▸ **Work instruction**: Return every line from the listing where the word "size" occurs.

Input data START

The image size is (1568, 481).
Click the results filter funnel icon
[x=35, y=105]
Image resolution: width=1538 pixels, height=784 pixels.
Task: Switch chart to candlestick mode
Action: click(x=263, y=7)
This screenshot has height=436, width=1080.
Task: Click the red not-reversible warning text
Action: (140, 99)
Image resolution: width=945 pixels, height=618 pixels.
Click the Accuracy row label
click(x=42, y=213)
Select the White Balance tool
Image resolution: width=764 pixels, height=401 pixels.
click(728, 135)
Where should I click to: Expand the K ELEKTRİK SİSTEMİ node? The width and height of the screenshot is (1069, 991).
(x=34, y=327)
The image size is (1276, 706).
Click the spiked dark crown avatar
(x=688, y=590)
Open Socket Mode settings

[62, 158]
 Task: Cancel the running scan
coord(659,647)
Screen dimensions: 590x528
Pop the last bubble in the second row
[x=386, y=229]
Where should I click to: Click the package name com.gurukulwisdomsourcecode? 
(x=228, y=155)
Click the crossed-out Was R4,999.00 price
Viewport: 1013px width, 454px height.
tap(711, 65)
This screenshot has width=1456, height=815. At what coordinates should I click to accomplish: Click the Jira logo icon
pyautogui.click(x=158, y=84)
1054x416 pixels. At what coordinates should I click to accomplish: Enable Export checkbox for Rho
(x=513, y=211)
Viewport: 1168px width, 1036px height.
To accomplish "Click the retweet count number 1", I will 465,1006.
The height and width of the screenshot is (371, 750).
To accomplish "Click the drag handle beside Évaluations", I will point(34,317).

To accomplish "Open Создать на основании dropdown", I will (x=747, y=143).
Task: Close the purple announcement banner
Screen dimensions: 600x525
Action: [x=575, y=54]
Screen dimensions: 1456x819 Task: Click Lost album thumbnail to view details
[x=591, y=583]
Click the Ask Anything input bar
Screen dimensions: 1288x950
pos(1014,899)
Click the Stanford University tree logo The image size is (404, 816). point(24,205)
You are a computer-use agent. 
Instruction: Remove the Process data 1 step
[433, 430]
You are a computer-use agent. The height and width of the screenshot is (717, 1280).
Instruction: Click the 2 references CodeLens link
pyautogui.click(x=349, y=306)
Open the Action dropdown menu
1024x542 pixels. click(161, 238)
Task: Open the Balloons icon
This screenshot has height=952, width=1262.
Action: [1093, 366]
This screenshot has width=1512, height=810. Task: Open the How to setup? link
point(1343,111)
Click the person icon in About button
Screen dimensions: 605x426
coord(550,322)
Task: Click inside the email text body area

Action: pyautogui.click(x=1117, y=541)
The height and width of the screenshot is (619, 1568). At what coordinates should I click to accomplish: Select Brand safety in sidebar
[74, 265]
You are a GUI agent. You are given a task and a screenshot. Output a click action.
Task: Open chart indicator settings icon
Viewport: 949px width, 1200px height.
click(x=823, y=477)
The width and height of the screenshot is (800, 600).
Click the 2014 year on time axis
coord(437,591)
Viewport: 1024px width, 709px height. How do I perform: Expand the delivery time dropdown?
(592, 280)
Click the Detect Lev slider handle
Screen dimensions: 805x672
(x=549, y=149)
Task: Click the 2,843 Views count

Input data END

▸ **Expected answer**:
The image size is (1568, 481).
The image size is (1276, 706).
Click the Stanford University tree logo The image size is (404, 816). point(24,205)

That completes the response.